White House To Unveil Immigration Framework
The White House announced Wednesday that it would be unveiling a legislative framework on immigration that it hopes can pass both the House and the Senate and land on the president's desk.
The framework to be unveiled Monday "represents a compromise that members of both parties can support," spokeswoman Sarah Huckabee Sanders said, as the White House appeared to try to take control of the process amid criticism that the president has taken too much of a back seat during the negotiations and sent mixed signals that have repeatedly upended near-deals.
"After decades of inaction by Congress, it's time we work together to solve this issue once and for all," Sanders said.
Meanwhile, senators from both parties started a fresh search for their own compromise immigration legislation, but leaders conceded that the effort won't be easy and were already casting blame should the effort falter.
Around three dozen senators, evenly divided among Republicans and Democrats, planned to meet late Wednesday in what No. 2 Senate GOP leader John Cornyn of Texas said was a chance to "get people thinking about a framework that might actually work." Their goal is to produce a bipartisan package to protect from deportation the "Dreamers" — hundreds of thousands of immigrants in the U.S. illegally after being brought here as children — and to provide billions to toughen border security.
"We cannot let those who are anti-immigrant, who call giving the Dreamers hope 'amnesty,' block us. Because then we will fail, and it will be on the other side of the aisle that made that happen," said Senate Minority Leader Chuck Schumer, D-N.Y.
Schumer spoke about 12 hours after President Donald Trump put the onus on him.
"Cryin' Chuck Schumer fully understands, especially after his humiliating defeat, that if there is no Wall, there is no DACA," the president tweeted late Tuesday, using the acronym for the Deferred Action for Childhood Arrivals program, which has allowed the roughly 700,000 immigrants to remain in the country. "We must have safety and security, together with a strong Military, for our great people!"
Sanders said the White House framework is based on dozens of conversations Trump and his staff have had with members of both parties and that "it addresses all of the different things that we've heard from all of the various stakeholders" during the past several months.
"There's nothing currently on the table that addresses all of the concerns that we feel like brings all of these various stakeholders to the table, like this framework does. And the president wants to lead on this issue, and that's exactly what we're going to do," she said.
Sen.
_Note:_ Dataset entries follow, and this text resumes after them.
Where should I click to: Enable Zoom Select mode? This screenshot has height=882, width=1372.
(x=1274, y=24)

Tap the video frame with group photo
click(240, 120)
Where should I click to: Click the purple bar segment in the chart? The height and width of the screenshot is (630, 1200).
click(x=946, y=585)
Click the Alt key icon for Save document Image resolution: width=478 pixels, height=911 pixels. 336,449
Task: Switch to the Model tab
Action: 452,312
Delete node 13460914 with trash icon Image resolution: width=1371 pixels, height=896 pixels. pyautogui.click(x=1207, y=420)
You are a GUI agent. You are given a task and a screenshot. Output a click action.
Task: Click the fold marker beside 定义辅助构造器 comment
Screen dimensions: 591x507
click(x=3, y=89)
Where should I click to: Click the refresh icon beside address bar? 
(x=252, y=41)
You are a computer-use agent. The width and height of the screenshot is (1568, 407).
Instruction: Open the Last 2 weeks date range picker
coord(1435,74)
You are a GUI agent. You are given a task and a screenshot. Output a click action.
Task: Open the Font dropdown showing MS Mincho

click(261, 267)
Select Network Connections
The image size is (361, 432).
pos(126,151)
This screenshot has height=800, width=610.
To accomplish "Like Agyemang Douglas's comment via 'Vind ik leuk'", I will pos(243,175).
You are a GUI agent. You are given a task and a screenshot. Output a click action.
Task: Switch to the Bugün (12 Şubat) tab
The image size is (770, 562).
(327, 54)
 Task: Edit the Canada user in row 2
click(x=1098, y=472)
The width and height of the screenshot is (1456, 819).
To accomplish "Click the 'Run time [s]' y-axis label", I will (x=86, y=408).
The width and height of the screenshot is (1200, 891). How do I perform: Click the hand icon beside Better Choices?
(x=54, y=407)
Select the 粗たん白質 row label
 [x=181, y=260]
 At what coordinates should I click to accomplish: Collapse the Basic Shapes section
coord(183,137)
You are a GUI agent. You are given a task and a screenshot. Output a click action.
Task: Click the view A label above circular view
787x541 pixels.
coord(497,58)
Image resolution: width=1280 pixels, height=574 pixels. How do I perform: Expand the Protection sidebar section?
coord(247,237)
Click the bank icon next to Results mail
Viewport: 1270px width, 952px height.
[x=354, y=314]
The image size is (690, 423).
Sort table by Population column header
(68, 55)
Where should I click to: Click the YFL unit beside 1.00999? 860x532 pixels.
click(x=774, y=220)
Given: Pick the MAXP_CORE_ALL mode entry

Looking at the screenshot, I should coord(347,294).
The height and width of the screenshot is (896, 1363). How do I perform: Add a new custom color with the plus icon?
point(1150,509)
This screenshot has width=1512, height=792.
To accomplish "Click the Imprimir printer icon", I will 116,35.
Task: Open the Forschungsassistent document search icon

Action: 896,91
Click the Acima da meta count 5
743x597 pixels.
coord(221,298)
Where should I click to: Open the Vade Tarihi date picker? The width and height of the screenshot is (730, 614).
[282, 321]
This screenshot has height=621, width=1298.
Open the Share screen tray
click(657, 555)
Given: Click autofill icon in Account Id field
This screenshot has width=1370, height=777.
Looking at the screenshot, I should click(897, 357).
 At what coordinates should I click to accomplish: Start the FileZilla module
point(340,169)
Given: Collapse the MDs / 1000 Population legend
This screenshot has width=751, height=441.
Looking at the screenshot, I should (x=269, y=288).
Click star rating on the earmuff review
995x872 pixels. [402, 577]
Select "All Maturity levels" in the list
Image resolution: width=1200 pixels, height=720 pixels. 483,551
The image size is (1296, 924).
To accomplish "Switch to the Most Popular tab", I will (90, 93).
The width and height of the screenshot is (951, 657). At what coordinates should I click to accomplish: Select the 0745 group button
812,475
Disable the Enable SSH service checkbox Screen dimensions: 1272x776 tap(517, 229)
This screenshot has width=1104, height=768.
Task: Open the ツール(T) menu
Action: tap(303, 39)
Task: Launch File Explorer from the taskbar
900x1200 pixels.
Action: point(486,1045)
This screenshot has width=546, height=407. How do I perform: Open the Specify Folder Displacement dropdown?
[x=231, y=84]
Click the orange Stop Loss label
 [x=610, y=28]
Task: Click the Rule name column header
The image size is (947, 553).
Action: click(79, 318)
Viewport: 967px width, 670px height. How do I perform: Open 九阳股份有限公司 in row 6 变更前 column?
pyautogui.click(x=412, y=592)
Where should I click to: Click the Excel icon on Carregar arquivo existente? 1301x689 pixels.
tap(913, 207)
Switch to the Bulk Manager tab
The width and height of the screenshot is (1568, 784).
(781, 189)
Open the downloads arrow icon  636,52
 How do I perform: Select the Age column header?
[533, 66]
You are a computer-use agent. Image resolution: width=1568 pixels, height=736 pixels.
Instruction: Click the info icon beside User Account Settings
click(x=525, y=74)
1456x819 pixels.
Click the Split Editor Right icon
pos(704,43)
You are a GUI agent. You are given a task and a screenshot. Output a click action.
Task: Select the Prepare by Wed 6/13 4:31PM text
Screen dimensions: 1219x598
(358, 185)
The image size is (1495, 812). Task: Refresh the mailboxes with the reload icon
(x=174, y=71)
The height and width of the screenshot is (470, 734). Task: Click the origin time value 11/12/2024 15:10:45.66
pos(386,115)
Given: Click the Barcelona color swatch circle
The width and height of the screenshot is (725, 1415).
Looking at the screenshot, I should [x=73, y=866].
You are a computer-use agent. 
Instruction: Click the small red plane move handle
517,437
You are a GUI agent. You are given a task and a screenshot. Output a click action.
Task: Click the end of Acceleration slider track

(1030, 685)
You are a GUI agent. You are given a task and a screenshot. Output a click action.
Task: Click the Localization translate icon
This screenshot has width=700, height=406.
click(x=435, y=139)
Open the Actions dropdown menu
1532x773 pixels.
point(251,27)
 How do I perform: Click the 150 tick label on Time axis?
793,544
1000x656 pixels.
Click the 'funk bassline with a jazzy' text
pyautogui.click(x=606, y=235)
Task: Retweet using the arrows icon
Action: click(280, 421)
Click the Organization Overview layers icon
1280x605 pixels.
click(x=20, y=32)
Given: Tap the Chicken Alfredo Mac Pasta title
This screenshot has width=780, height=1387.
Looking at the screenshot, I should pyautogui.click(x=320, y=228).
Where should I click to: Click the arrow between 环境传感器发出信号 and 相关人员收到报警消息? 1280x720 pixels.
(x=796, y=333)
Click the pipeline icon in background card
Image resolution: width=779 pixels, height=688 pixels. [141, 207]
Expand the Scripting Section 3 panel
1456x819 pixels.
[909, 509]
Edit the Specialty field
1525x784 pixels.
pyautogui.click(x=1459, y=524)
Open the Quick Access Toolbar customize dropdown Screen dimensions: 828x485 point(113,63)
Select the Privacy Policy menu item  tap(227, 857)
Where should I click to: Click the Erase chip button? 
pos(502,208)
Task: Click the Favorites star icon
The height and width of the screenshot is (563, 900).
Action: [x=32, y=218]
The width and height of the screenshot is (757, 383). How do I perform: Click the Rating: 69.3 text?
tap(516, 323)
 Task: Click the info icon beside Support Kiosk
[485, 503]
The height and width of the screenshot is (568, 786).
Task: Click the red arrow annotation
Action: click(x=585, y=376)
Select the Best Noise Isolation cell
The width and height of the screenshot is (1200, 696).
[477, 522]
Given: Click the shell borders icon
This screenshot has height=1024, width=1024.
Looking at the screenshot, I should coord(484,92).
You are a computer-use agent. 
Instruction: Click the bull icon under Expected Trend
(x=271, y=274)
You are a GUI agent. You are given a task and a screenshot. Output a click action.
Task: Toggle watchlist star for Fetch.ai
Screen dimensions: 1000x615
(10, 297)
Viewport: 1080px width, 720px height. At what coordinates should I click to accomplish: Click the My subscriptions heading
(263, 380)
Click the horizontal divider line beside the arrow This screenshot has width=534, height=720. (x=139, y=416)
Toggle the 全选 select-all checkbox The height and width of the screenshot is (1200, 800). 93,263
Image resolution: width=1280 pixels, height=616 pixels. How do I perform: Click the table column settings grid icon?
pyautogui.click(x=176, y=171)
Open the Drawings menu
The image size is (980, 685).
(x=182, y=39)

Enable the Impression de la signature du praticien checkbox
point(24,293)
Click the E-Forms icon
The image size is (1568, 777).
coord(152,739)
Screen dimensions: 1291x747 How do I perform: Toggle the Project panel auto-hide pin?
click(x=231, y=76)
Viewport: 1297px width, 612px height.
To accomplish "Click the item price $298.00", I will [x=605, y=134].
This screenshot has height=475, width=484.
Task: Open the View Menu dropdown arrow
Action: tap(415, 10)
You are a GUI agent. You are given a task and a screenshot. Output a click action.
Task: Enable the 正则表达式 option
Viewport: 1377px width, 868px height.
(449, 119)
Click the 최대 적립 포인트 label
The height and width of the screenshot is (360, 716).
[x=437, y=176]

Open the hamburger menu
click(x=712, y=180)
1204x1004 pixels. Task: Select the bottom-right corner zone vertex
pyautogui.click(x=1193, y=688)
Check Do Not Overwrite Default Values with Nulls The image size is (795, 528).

David Perdue, R-Ga., said Trump called him Wednesday morning and wants to provide "dependability for these kids," but still expects a deal to include money for border security and his promised southern wall, to limit immigrants' ability to sponsor family members and to end a visa lottery aimed at diversity.
"He's driving that a DACA solution is something he wants," Perdue said.
Schumer said Tuesday that he'd pulled back an offer of $25 billion for Trump's border wall with Mexico. An aide said Schumer had actually withdrawn the offer Sunday night after it became clear that there would be no quick compromise on protecting the Dreamers.
Senate Majority Leader Mitch McConnell, R-Ky., has said if senators cannot produce a compromise plan by Feb. 8, he would open a debate on immigration legislation that would be "fair to all sides." That suggests both parties would be allowed to offer amendments.
While Cornyn said he hoped the bipartisan group of senators would produce a measure that can pass the Senate, "it would also have to get the president's support eventually. Because without his support, I don't think it would pass the House of Representatives," which has more conservative views on the topic.
Feb. 8 is the date legislation expires that reopened the government after a three-day shutdown, which began after Democrats demanded movement toward an immigration deal as the price for financing federal agencies.
That has made Feb. 8 the next pressure point for reaching an immigration deal.
But Republicans say a resolution can wait. Trump last year announced that he was ending the Obama-era DACA program, but gave Congress until March 5 to come up with a legislative fix.
The shutdown battle — settled mostly on Trump's terms — complicated the already difficult search for an immigration pact: GOP hard-liners appeared emboldened, while Democrats absorbed withering criticism from progressives. Neither development seemed likely to push the combatants toward the compromises needed to produce a bill that can pass both the tea party-driven House and the more pragmatic Senate.
On the House side, the Republican Study Committee, a group of more than 150 lawmakers, announced its support for a bill written by Reps. Bob Goodlatte, R-Va., Raúl Labrador, R-Idaho, and Michael McCaul, R-Texas. Their plan would offer DACA recipients a three-year renewal of legal status, allowing them to continue to live and work in the country with no special path to citizenship. It also contains a host of stringent features that are anathema to Democrats, including reducing legal immigration by 25 percent, adding border patrol agents and denying certain funding to cities that refuse to cooperate with federal immigration authorities.
The White House had endorsed that bill, and it appeared to be gaining traction among conservatives. NumbersUSA, a group that advocates for reduced immigration, announcing its support Tuesday.